City Park’s amusement rides — including a Ferris wheel, airplane ride, small train, and carousel — will close for good on Sept. 23 after more than 60 years.
Having opened in 1952, the City Park amusement rides have been a summertime favorite for generations. Now, they’re set for their final go-around.
“They’re just getting to an age that they’re nearly impossible to keep maintained and to keep operational on a daily basis,” Iowa City Parks & Recreation Director Juli Seydell Johnson said.
The aging rides take an increasingly greater amount of time to maintain, she said, and even if the city had an unlimited staff budget, it would still be difficult to maintain the rides because parts have become difficult to find.
“We know the rides are well-loved, and people have ridden them for years,” Seydell Johnson said. “It’s just that the cost benefit isn’t there anymore.”
The city doesn’t have exact numbers on the amount of money the rides have generated over the years, but that they do usually generate enough to pay for the ride operators.
According to a press release, the city has owned and operated the rides since 1999, when it bought them the Drollinger family, who had operated the rides since they opened.

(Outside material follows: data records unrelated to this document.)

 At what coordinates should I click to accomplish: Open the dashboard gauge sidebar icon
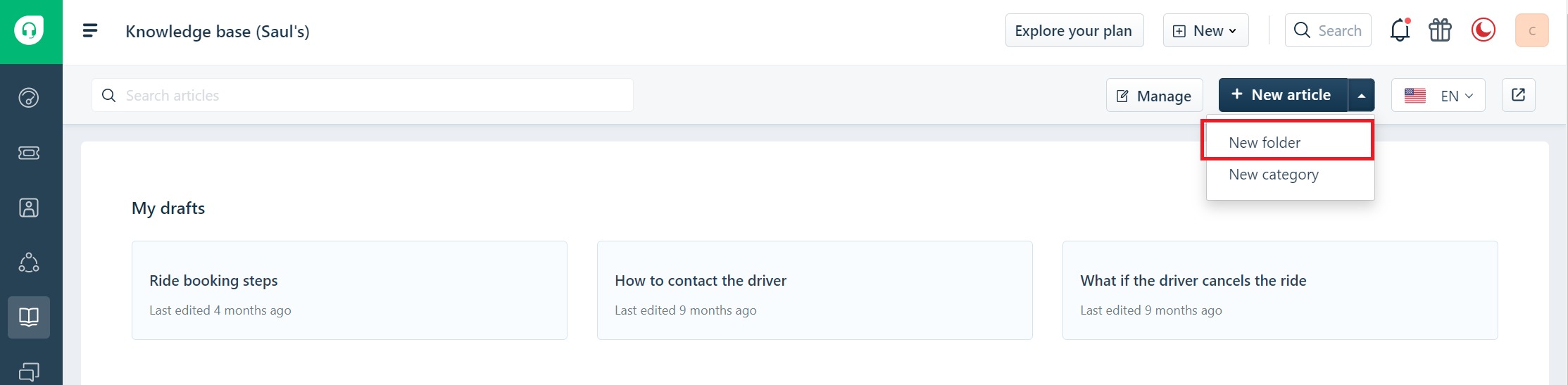[29, 97]
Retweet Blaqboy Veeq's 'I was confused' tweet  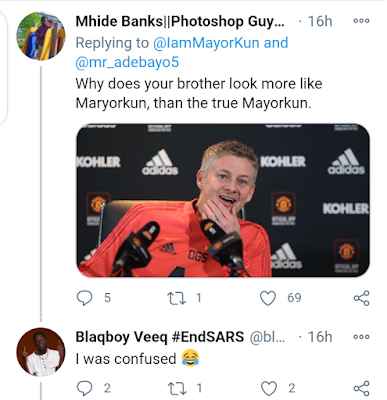click(176, 388)
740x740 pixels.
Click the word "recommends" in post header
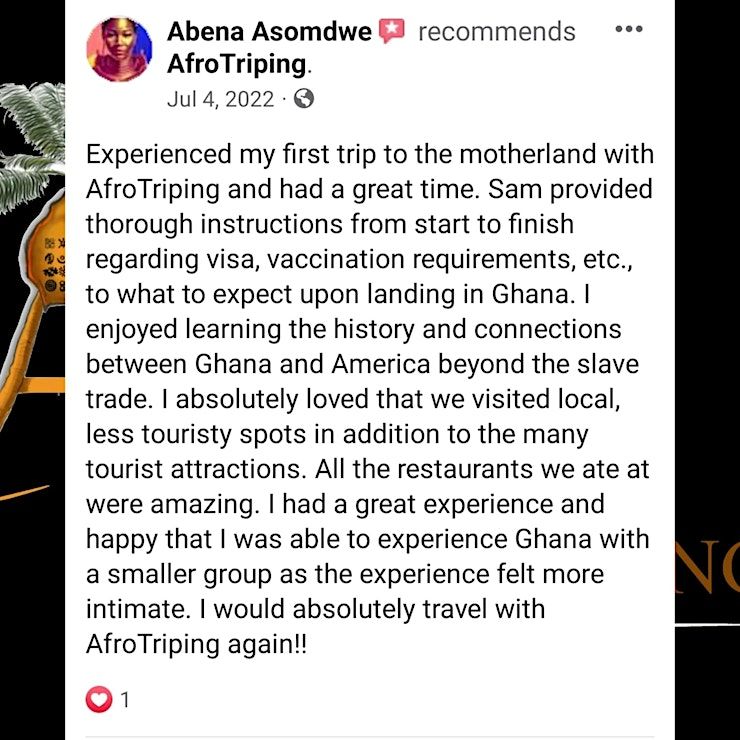pyautogui.click(x=496, y=32)
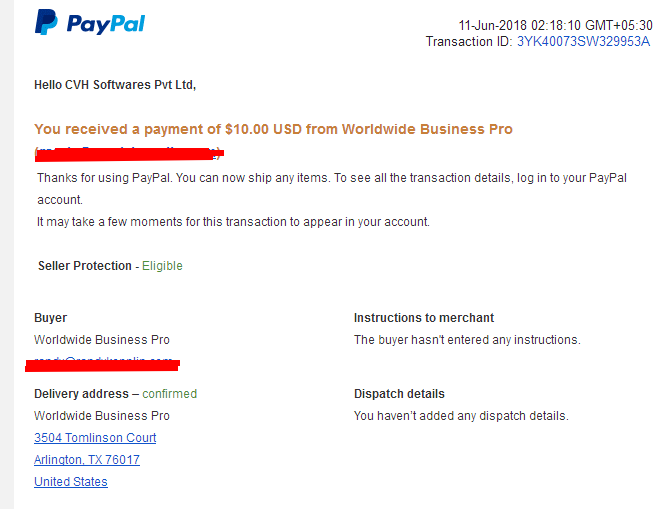Image resolution: width=668 pixels, height=509 pixels.
Task: Click the $10.00 USD payment heading
Action: (273, 129)
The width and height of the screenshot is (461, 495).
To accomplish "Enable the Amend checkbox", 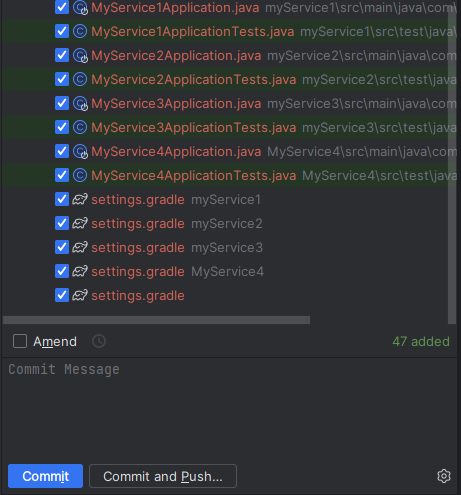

The rides have been a fun summer attraction enjoyed by children past and present for many years. University of Iowa student Austin Wu, who grew up in Cedar Rapids, said he spent time in Iowa City on the weekends because there wasn’t a large Asian community in Cedar Rapids at the time.

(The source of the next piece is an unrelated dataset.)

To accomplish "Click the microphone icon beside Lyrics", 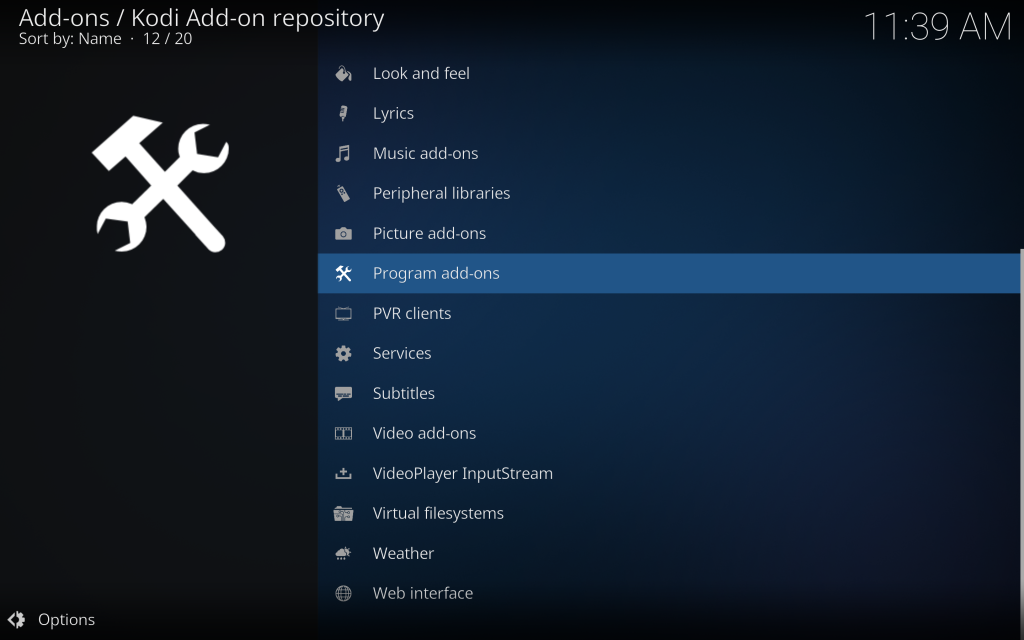I will [x=343, y=113].
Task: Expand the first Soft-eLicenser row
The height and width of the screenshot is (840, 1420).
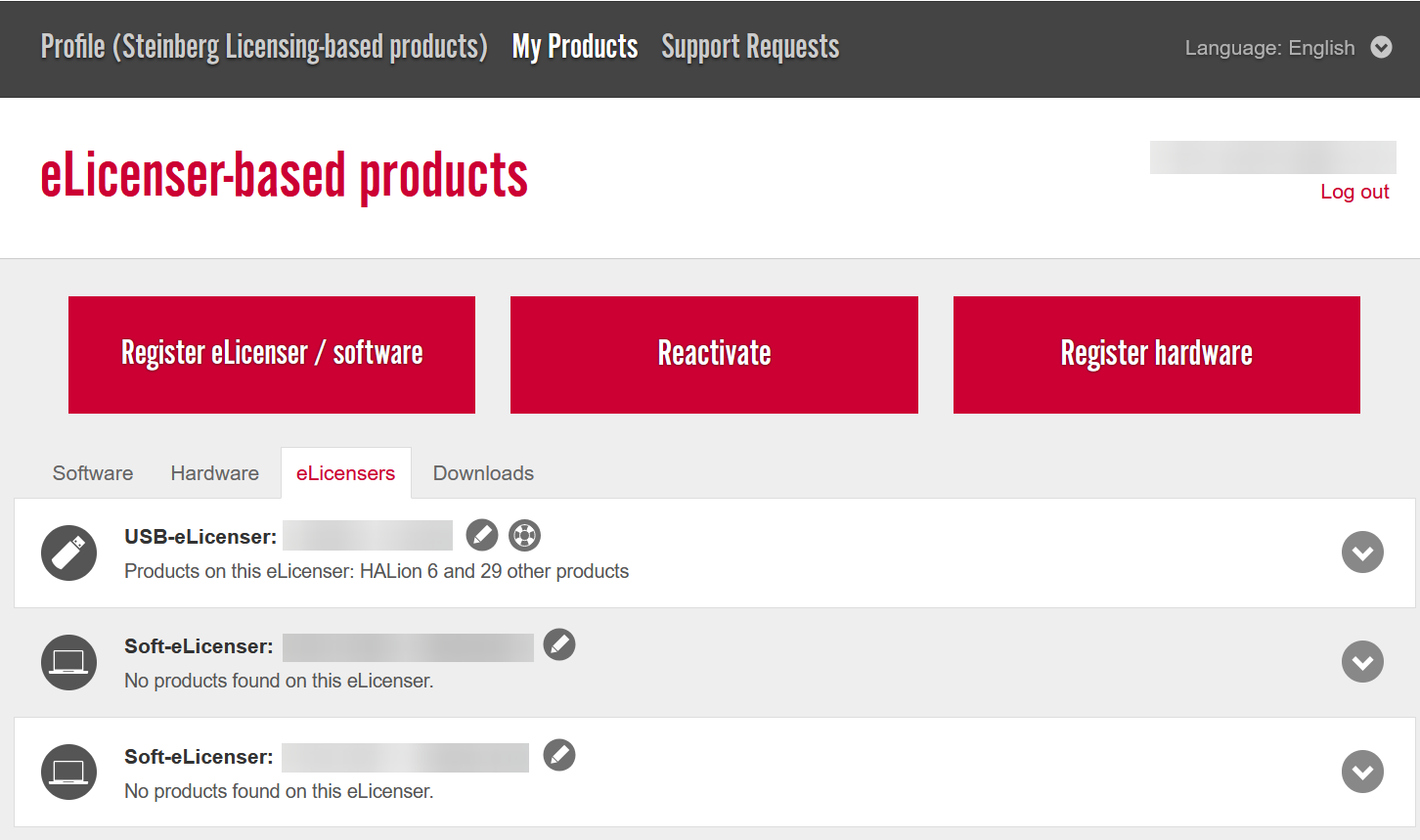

He went grocery shopping in Coralville, went to a Chinese school in the basement of a church, and then went to the City Park rides, he said.
“I was just sad that they’re going away; I remember them well,” Wu said.

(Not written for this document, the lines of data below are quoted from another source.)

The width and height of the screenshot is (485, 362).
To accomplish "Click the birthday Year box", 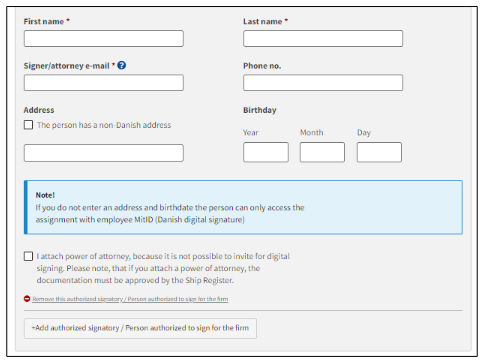I will pos(266,152).
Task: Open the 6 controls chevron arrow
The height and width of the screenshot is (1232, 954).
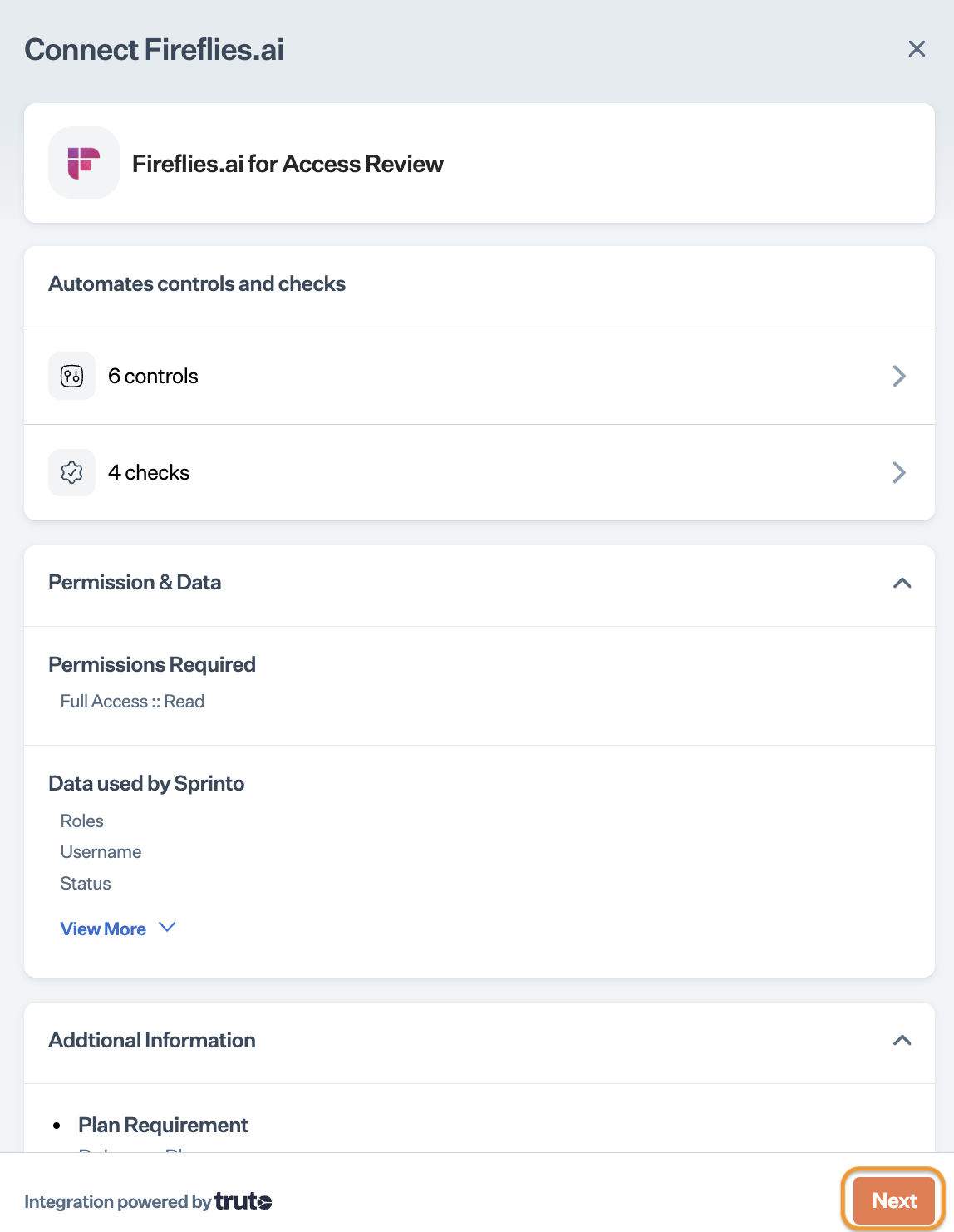Action: click(x=899, y=376)
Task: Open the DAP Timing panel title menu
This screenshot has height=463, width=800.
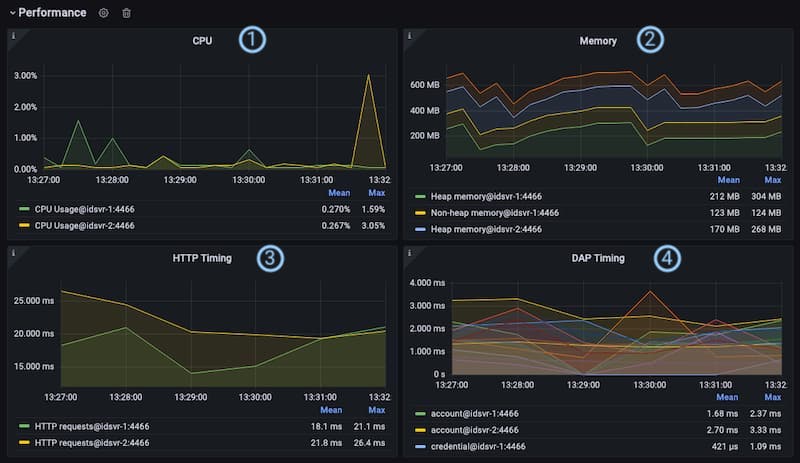Action: [x=598, y=258]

In place of the rides, the city will construct a new adventure playground. The Parks Department still has to plan the move, a process that will include community meetings late this summer and fall to decide what the playground will be like. The new structure will be planned this fall and winter and built next spring. While officials have yet to decide what the play structure will include, Seydell Johnson said, the department has a fairly large budget, so it will likely be big and may include some unique features that similar structures at other parks may not have.
Seydell Johnson said the new playground will be open whenever the weather allows for children to play outside, not just in the summer. The current rides are only open from 1 to 7 p.m. because of staffing requirements, but the new playground will be accessible during the mornings as well as into the evening.
As for the old rides, Seydell Johnson says that the city will auction them off, likely through a website called govdeals.com.
Serena, a mother of a 7- and a 10-year-old, came from Coralville with her kids as well as a 9-year-old friend to go for a ride on the train on a nice Friday afternoon. She said although she is sad to see the rides go, she still sees her and her kids visiting the park to play on the new structure.
“I think we’ll definitely come if there’s a new playground,” she said. “We love to tour the different playgrounds in the area.”